My MIL has not only found all of the pictures of the two boys together plus a group shot of their core group of friends, but also all of the shared drawings that DH and his friend did together from age 5 to age 14. She'd saved them (what doesn't she save?), and he thought he would also pass this on to his friend's girls with some commentary about their age, what they were into, and so on. His mom is handy with a scanner, so she's going to scan them in for him, and he'll send them along to the girls mother.

He's going to work on these things during this week, instead of his normal writing, and we are still trying to see if he'll get a skype session with his friend.

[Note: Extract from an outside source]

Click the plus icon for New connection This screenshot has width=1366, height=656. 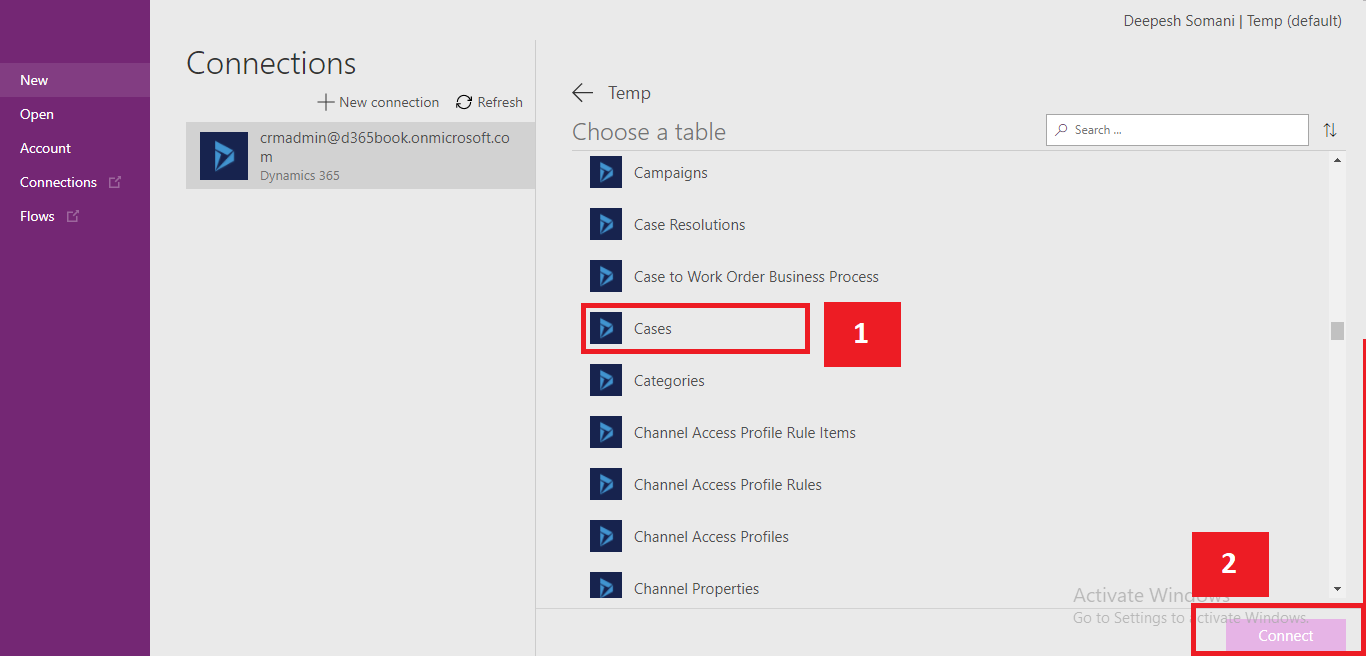click(x=325, y=102)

And, I'm going to a yoga meeting, and DH and DS will be going out to play baseball at the beach. Even in the bardo, life goes on.

redfox
3-10-12, 5:06pm
Thanks all... Even in the bardo, life goes on.

This pretty much sums up the incredible journey that is life and all it's joys & sorrows. From the perch of nearly 57, let me say that this paradox only deepens as one moves through life. As Zorba the Greek said, "I've got it all! The full catastrophe!"

Zoebird
3-12-12, 4:30pm
DH's friend passed yesterday -- in the early evening where he lived -- without any pain or discomfort. The service is set for Thursday, and my ILs are all sorted to go.

DH is working on a blog about his friend, including some boyhood pictures that his mother found. It's very cool. I'll link it, if you are interested.

Zoebird
3-12-12, 5:53pm
blog post: For Scott (http://holyembersofdreams.blogspot.co.nz/2012/03/for-scott.html)

redfox
3-12-12, 6:24pm
Wow. Very very tender. Prayers to all his friends, and especially his wife & children.

rose
3-12-12, 6:28pm
I'm sorry. So sad.

Zoebird
3-12-12, 8:25pm
Thank you. The blog is making the rounds of his friends and school-mates. Everyone has been saying nice things about it, too. That makes him feel good.

It really is a lovely blog. He has a knack for these things. When a friend of his father passed away, he wrote (http://holyembersofdreams.blogspot.co.nz/2008/01/paths-of-devotion.html) a really lovely piece for him, too.

He has a lot of tenderness, a lot of sweetness.

Zoebird
3-16-12, 7:13pm
Funeral was today (in the US), and DH's mother went. She said it was a very nice service, and gave DH the play-by-play. His childhood friends were glad to see her, and she was 'chuffed' that DH was given lots of compliments on his writing that so many people had read.